Segment Open

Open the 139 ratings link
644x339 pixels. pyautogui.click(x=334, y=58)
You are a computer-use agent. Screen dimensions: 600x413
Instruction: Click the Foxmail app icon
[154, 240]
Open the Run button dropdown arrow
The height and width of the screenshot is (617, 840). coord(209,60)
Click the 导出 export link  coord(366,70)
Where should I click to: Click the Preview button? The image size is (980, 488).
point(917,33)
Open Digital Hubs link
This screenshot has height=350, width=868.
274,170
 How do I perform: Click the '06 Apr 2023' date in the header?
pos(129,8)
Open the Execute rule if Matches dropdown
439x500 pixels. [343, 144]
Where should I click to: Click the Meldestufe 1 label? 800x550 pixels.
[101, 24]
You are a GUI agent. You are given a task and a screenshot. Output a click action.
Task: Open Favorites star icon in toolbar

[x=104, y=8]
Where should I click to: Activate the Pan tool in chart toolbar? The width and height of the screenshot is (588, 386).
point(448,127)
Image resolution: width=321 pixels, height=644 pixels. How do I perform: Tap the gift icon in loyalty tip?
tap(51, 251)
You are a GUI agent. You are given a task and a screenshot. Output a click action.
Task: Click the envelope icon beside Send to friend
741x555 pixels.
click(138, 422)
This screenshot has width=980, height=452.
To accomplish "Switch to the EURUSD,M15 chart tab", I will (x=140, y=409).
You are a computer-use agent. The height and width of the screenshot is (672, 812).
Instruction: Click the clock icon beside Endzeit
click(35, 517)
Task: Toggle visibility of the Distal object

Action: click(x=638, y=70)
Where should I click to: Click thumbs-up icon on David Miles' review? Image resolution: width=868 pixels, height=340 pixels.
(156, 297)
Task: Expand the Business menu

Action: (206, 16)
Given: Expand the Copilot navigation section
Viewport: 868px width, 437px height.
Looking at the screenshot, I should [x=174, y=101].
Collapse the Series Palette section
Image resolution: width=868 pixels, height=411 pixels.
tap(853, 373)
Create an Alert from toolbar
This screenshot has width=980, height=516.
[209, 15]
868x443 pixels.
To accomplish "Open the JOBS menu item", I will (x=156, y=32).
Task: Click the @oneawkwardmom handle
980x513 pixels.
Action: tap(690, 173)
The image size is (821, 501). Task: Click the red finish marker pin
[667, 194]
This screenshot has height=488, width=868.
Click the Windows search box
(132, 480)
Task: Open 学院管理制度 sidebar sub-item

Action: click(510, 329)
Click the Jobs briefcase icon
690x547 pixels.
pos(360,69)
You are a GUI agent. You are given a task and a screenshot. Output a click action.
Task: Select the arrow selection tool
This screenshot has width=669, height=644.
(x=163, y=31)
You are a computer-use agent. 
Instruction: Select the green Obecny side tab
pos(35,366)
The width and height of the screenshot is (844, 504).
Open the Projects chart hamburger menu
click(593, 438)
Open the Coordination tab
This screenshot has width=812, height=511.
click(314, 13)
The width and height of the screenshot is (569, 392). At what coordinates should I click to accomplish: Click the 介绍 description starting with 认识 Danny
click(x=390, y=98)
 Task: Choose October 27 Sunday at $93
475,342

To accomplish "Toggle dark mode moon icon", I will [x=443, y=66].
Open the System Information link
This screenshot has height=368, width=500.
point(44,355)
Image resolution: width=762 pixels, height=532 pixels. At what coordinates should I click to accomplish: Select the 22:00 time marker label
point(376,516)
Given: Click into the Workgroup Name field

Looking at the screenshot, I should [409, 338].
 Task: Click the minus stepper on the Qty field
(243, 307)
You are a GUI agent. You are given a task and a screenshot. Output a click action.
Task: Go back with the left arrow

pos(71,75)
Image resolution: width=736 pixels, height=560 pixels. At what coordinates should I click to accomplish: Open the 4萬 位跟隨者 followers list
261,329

Segment Closed

• TRY IT:
In full and exactly, transcribe the material above.

• RESPONSE AREA:
Open the 139 ratings link
644x339 pixels. pyautogui.click(x=334, y=58)
You are a computer-use agent. Screen dimensions: 600x413
Instruction: Click the Foxmail app icon
[154, 240]
Open the Run button dropdown arrow
The height and width of the screenshot is (617, 840). coord(209,60)
Click the 导出 export link  coord(366,70)
Where should I click to: Click the Preview button? The image size is (980, 488).
point(917,33)
Open Digital Hubs link
This screenshot has height=350, width=868.
274,170
 How do I perform: Click the '06 Apr 2023' date in the header?
pos(129,8)
Open the Execute rule if Matches dropdown
439x500 pixels. [343, 144]
Where should I click to: Click the Meldestufe 1 label? 800x550 pixels.
[101, 24]
You are a GUI agent. You are given a task and a screenshot. Output a click action.
Task: Open Favorites star icon in toolbar

[x=104, y=8]
Where should I click to: Activate the Pan tool in chart toolbar? The width and height of the screenshot is (588, 386).
point(448,127)
Image resolution: width=321 pixels, height=644 pixels. How do I perform: Tap the gift icon in loyalty tip?
tap(51, 251)
You are a GUI agent. You are given a task and a screenshot. Output a click action.
Task: Click the envelope icon beside Send to friend
741x555 pixels.
click(138, 422)
This screenshot has width=980, height=452.
To accomplish "Switch to the EURUSD,M15 chart tab", I will (x=140, y=409).
You are a computer-use agent. The height and width of the screenshot is (672, 812).
Instruction: Click the clock icon beside Endzeit
click(35, 517)
Task: Toggle visibility of the Distal object

Action: click(x=638, y=70)
Where should I click to: Click thumbs-up icon on David Miles' review? Image resolution: width=868 pixels, height=340 pixels.
(156, 297)
Task: Expand the Business menu

Action: (206, 16)
Given: Expand the Copilot navigation section
Viewport: 868px width, 437px height.
Looking at the screenshot, I should [x=174, y=101].
Collapse the Series Palette section
Image resolution: width=868 pixels, height=411 pixels.
tap(853, 373)
Create an Alert from toolbar
This screenshot has width=980, height=516.
[209, 15]
868x443 pixels.
To accomplish "Open the JOBS menu item", I will (x=156, y=32).
Task: Click the @oneawkwardmom handle
980x513 pixels.
Action: tap(690, 173)
The image size is (821, 501). Task: Click the red finish marker pin
[667, 194]
This screenshot has height=488, width=868.
Click the Windows search box
(132, 480)
Task: Open 学院管理制度 sidebar sub-item

Action: click(510, 329)
Click the Jobs briefcase icon
690x547 pixels.
pos(360,69)
You are a GUI agent. You are given a task and a screenshot. Output a click action.
Task: Select the arrow selection tool
This screenshot has width=669, height=644.
(x=163, y=31)
You are a computer-use agent. 
Instruction: Select the green Obecny side tab
pos(35,366)
The width and height of the screenshot is (844, 504).
Open the Projects chart hamburger menu
click(593, 438)
Open the Coordination tab
This screenshot has width=812, height=511.
click(314, 13)
The width and height of the screenshot is (569, 392). At what coordinates should I click to accomplish: Click the 介绍 description starting with 认识 Danny
click(x=390, y=98)
 Task: Choose October 27 Sunday at $93
475,342

To accomplish "Toggle dark mode moon icon", I will [x=443, y=66].
Open the System Information link
This screenshot has height=368, width=500.
point(44,355)
Image resolution: width=762 pixels, height=532 pixels. At what coordinates should I click to accomplish: Select the 22:00 time marker label
point(376,516)
Given: Click into the Workgroup Name field

Looking at the screenshot, I should [409, 338].
 Task: Click the minus stepper on the Qty field
(243, 307)
You are a GUI agent. You are given a task and a screenshot. Output a click action.
Task: Go back with the left arrow

pos(71,75)
Image resolution: width=736 pixels, height=560 pixels. At what coordinates should I click to accomplish: Open the 4萬 位跟隨者 followers list
261,329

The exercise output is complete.